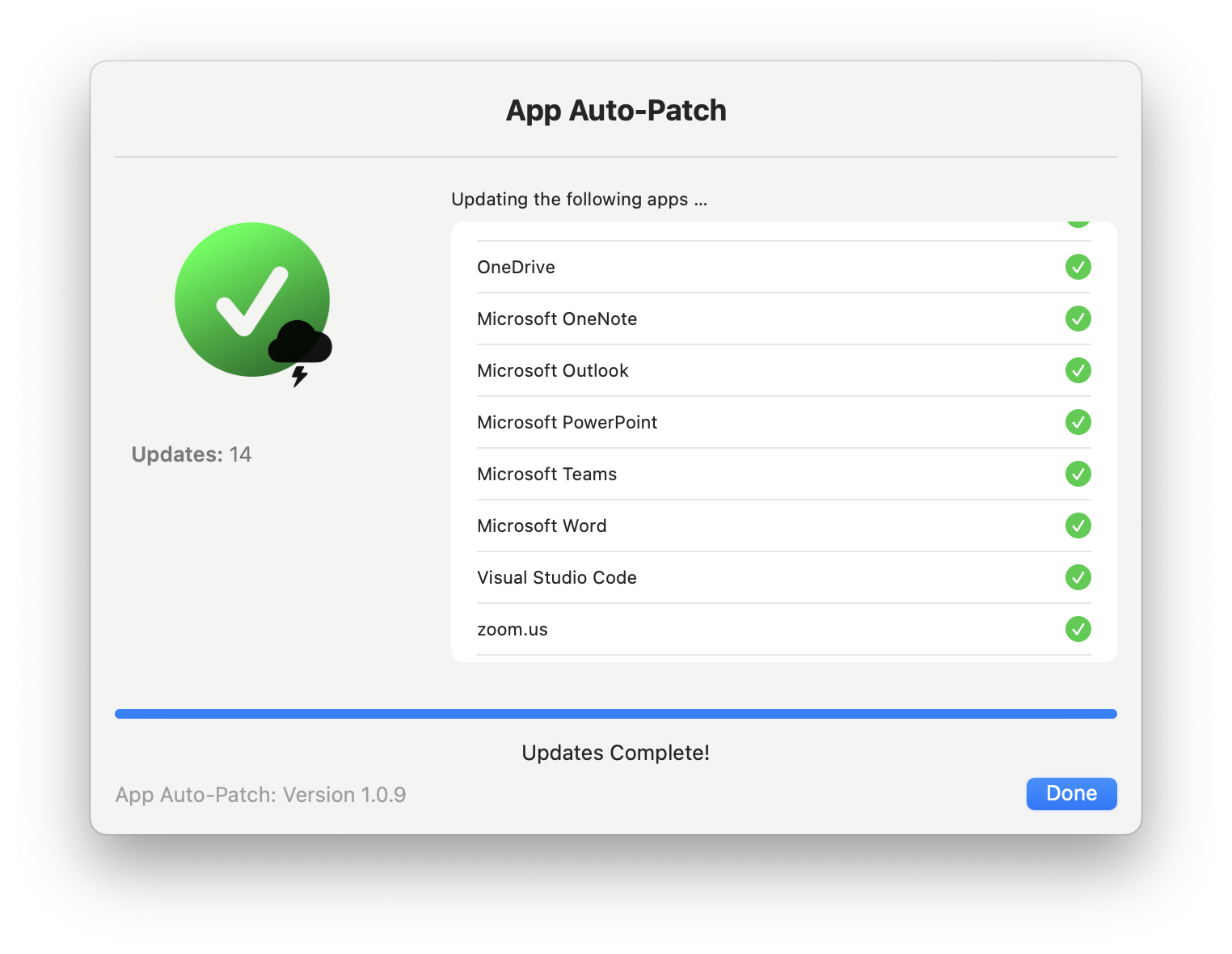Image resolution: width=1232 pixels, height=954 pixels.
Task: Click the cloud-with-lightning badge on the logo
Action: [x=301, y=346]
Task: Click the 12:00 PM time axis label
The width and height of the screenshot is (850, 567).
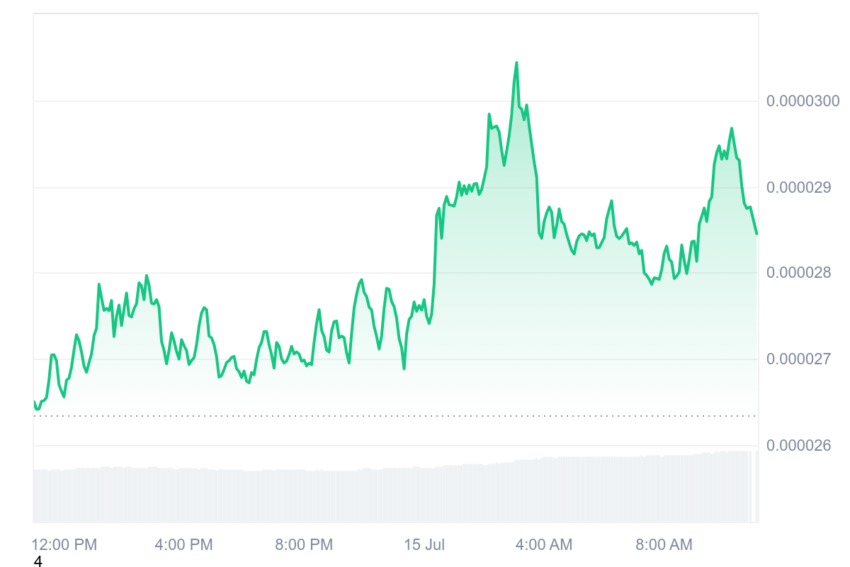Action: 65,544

Goal of the exercise - A word-for-word repeat is expected of the lines from the one with "Task: Click the 12:00 PM time axis label" to the end of the data, both included; pictures are not part of it.

Solution to the problem -
Task: Click the 12:00 PM time axis label
The width and height of the screenshot is (850, 567).
Action: 65,544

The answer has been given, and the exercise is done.